I don’t want to see Don, but he doesn’t haunt me like my mother does. Or the man she killed to protect me.
When things get bad, I can still feel his hands around my neck, how hard the ground was when he dropped me. And no matter how long it’s been, I’m still in the same skinny, malnourished, too-weak body I was then.
The nightmares get worse when I’m here for too long, and every time I wake up reaching for Will. I need a distraction.
I’ve been writing more, which is nice, but it’s not like I’ll ever use any of it. Jesse is the one who writes the good lyrics. I help out, fill in gaps and improvise here and there, but I’ve never turned over my own stuff to see if it could work.
My brain doesn’t hear the music the way Jesse’s does.
He says the melodies come with the lyrics, or he’ll think of a line, and it just naturally falls into a pattern that becomes a melody.
It’s not like that for me. My words are more like poems with no tune.
They have a rhythm, but no sound. Cadence, but no music.
And, more often than not, whatever words come out don’t get the feeling right the way Jesse’s words do.
There’s no depth. It’s just empty words in my chicken scratch handwriting, surrounded by stupid doodles because I can’t get my brain to focus.
And the longer I’m here, the more it just becomes trauma dumping in rhymes.
There isn’t a distraction strong enough when I’m stuck here. Everything gives me a headache—from the sense of dread to the smell of the nasty Bradford Pear trees blooming.
Maybe I should talk to Jesse, get an idea of whether it would bother him if I went anywhere else for a little while.
Blake will probably tell me I need to bring a bodyguard—we each have our own now.
Jesse actually has two, probably because he kept giving Blake the slip when Cory was off or sleeping, and because he seems to attract trouble.
Or maybe I just need to go out, let go of some of this tension, maybe get laid.
Yes. That’s what I need. I need to get off with another person who isn’t my hand…or my foster brother when I wake up in the middle of the night dry humping his leg.
My body and mind are wired to turn to Will for comfort, especially when I’m not fully awake. It doesn’t help that he’s never once pushed me away, told me to wake up or stop.
I wasn’t asleep last night, though. And I know he wasn’t either.
He held me close and looked me right in the eyes while I pulled my cock out and stroked myself.
His hand tightened in the nape of my hair when I groaned, and I swear he pulled me closer.
I swear I heard his breath hitch when my cum hit his stomach.
Then the way his mouth dropped open…
When I stretched up to meet his mouth with mine, and my hand left my spent cock to reach for his, that’s when he chose to run away.
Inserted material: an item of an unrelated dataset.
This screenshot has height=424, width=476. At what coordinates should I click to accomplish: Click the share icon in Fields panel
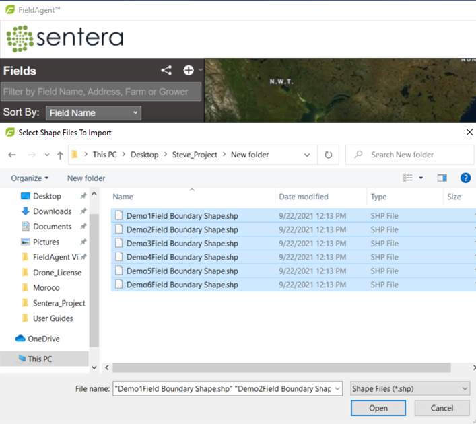click(x=166, y=71)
He rolled onto his back, went to the bathroom to clean himself up, and returned with a washcloth for me.
Not a word was spoken about what happened.
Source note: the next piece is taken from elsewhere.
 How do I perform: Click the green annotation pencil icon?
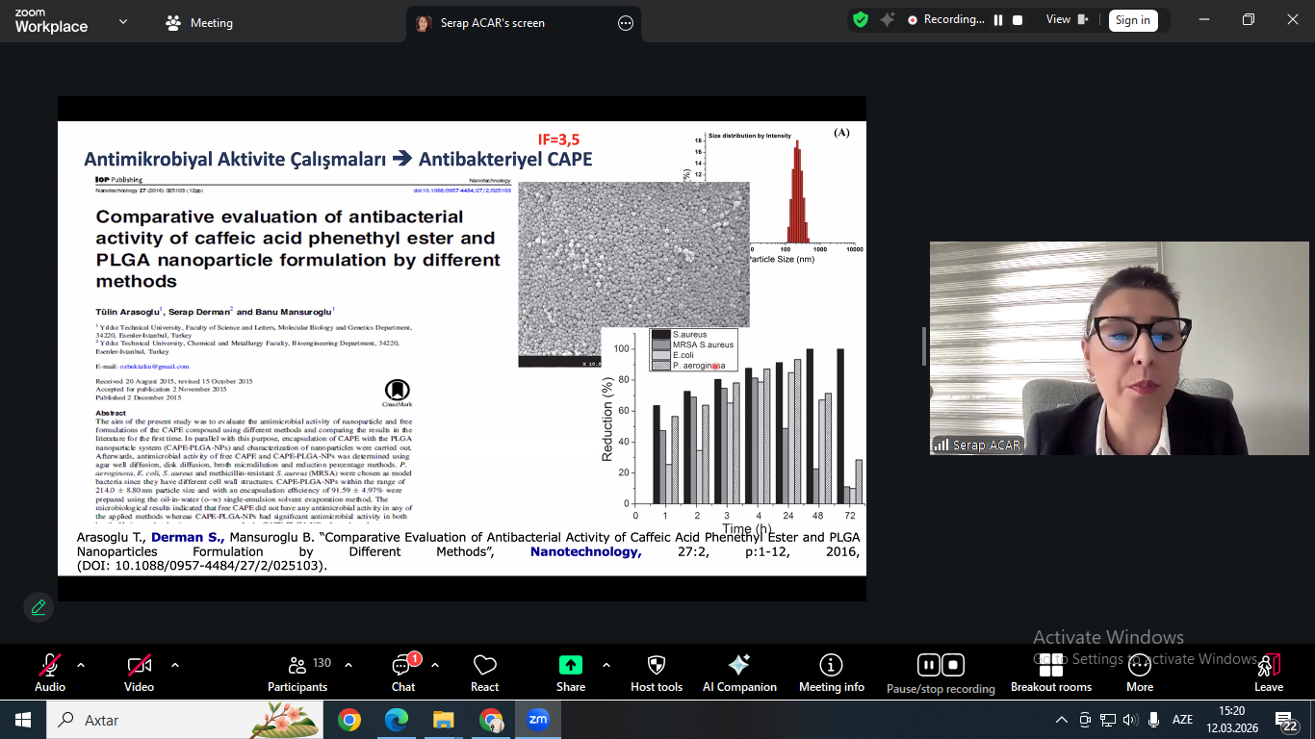39,607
I’d tried to say something, to apologize or joke away the awkwardness, but he shushed me and pulled my back to his chest again.
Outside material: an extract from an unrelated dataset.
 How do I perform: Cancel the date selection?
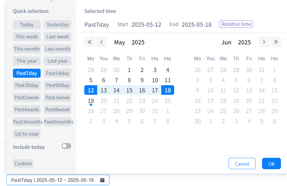[242, 164]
It took hours for me to fall back asleep.
The reality of what I’d done kept me awake, itching more than the remnants of cum still drying in my pubic hair.
Is he as conditioned to give me whatever I need as I am to taking comfort from him, no matter how inappropriate it might be? How much of himself is he sacrificing to keep giving what he doesn’t have to give?
Things can’t continue on this way. If I don’t make a change now, he’ll only keep chipping away at himself just to keep me whole.